In 1985, Norm Arnheim, also a member of the development team, concluded his sabbatical at Cetus and assumed an academic position at University of Southern California. He began to investigate the use of PCR to amplify samples containing just a single copy of the target sequence. By 1989 his lab developed multiplex-PCR on single sperm to directly analyze the products of meiotic recombination. These single-copy amplifications, which had first been run during the characterization of Taq polymerase, became vital to the study of ancient DNA, as well as the genetic typing of preimplanted embryos.

In 1986, Edward Blake, a forensics scientist working in the Cetus building, collaborated with Henry Erlich, a researcher at Cetus, to apply PCR to the analysis of criminal evidence. A panel of DNA samples from old cases was collected and coded and was analyzed blind by Saiki using the HLA DQα assay. When the code was broken, all of the evidence and perpetrators matched. Blake and Erlich's group used the technique almost immediately in Pennsylvania v. Pestinikas, the first use of PCR in a criminal case. This DQα test was developed by Cetus as one of their "Ampli-Type" kits and became part of early protocols for the testing of forensic evidence, such as in the O. J. Simpson murder case.

By 1989, Alec Jeffreys, who had earlier developed and applied the first DNA Fingerprinting tests, used PCR to increase their sensitivity. With further modification, the amplification of highly polymorphic Variable number tandem repeat (VNTR) loci became the standard protocol for National DNA Databases such as Combined DNA Index System (CODIS).

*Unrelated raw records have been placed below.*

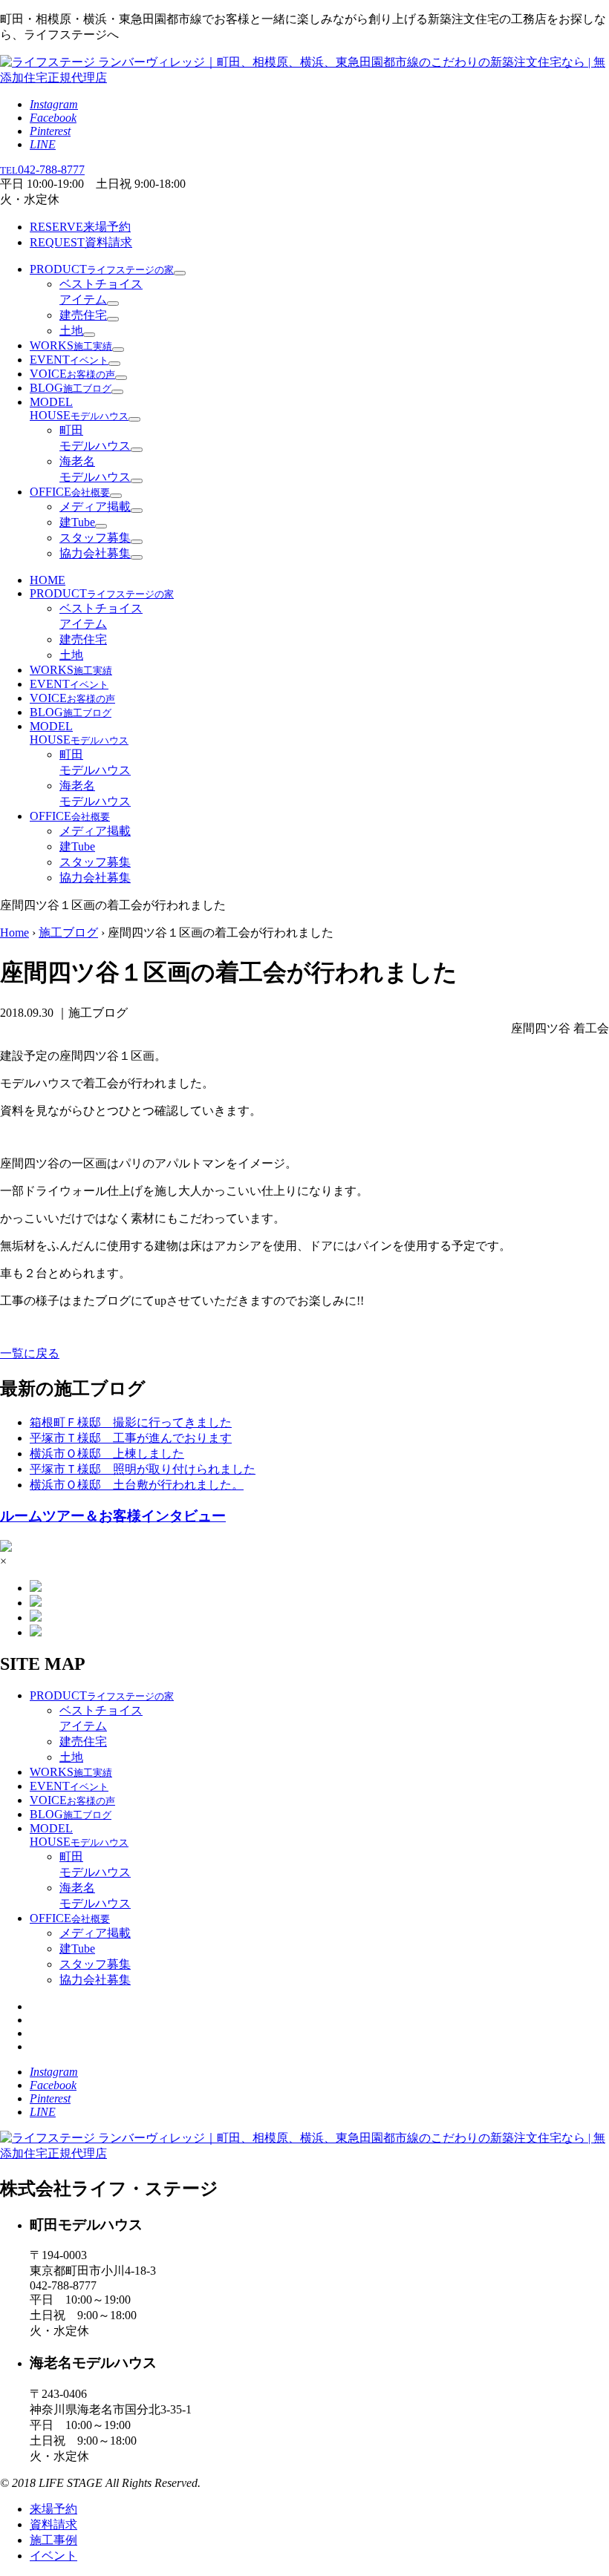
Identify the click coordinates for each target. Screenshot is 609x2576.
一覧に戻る (29, 1353)
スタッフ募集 (95, 537)
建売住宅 (83, 315)
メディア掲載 (95, 506)
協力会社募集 (95, 553)
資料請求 (81, 242)
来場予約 (80, 226)
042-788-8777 (42, 169)
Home (14, 932)
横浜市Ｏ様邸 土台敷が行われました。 (137, 1484)
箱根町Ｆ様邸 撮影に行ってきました (131, 1422)
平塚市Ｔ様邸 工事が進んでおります (131, 1438)
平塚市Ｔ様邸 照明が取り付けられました (142, 1469)
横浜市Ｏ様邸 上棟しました (107, 1453)
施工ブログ (68, 932)
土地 (71, 330)
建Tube (77, 522)
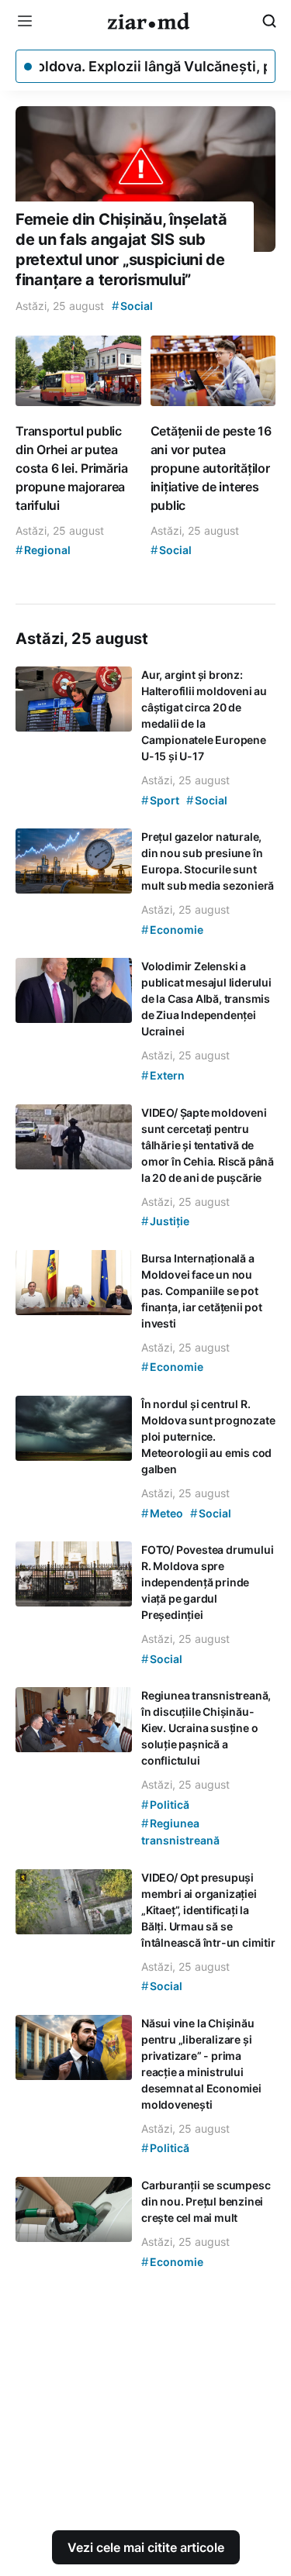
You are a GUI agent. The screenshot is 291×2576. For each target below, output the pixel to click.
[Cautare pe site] (269, 21)
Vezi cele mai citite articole (146, 2547)
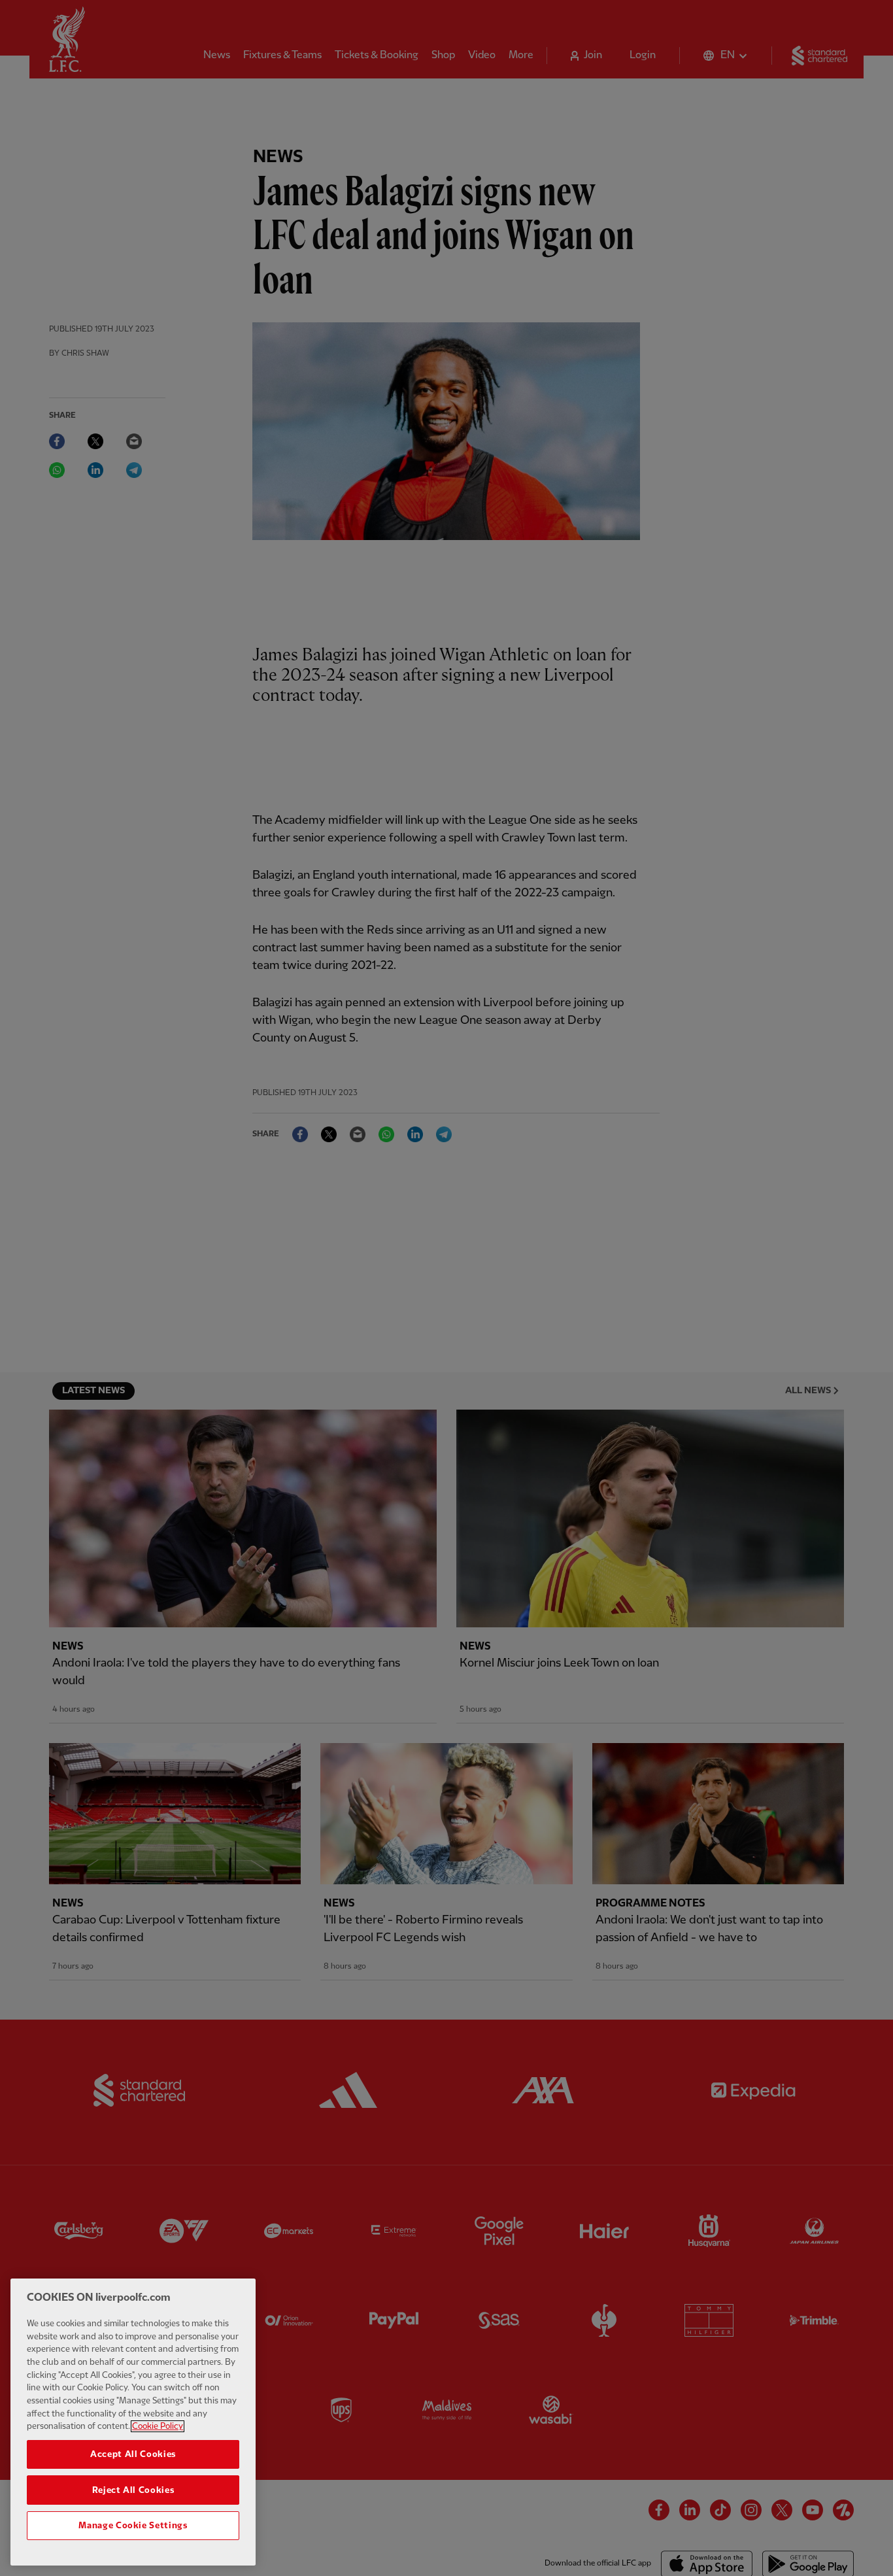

In 1987, Russ Higuchi succeeded in amplifying DNA from a human hair. This work expanded to develop methods for the amplification of DNA from highly degraded samples, such as from ancient DNA and in forensic evidence.

==Coda==
- On December 22, 1989, the journal Science awarded Taq Polymerase (and PCR) its first "Molecule of the Year". The 'Taq PCR' paper became for several years the most cited publication in biology.
- After the publication of the first PCR paper, the United States Government sent a stern letter to Randy Saiki, admonishing him for publishing a report on "chain reactions" without the required prior review and approval by the U.S. Department of Energy. Cetus responded, explaining the differences between PCR and the atomic bomb.
- On July 23, 1991, Cetus announced that its sale to the neighboring biotechnology company Chiron. As part of the sale, rights to the PCR patents were sold for US$300 million to Hoffman-La Roche (who in 1989 had bought limited rights to PCR). Many of the Cetus PCR researchers moved to the Roche subsidiary, Roche Molecular Systems.
- On October 13, 1993, Kary Mullis, who had left Cetus in 1986, was awarded the Nobel Prize in Chemistry. On the morning of his acceptance speech, he was nearly arrested by Swedish authorities for the "inappropriate use of a laser pointer".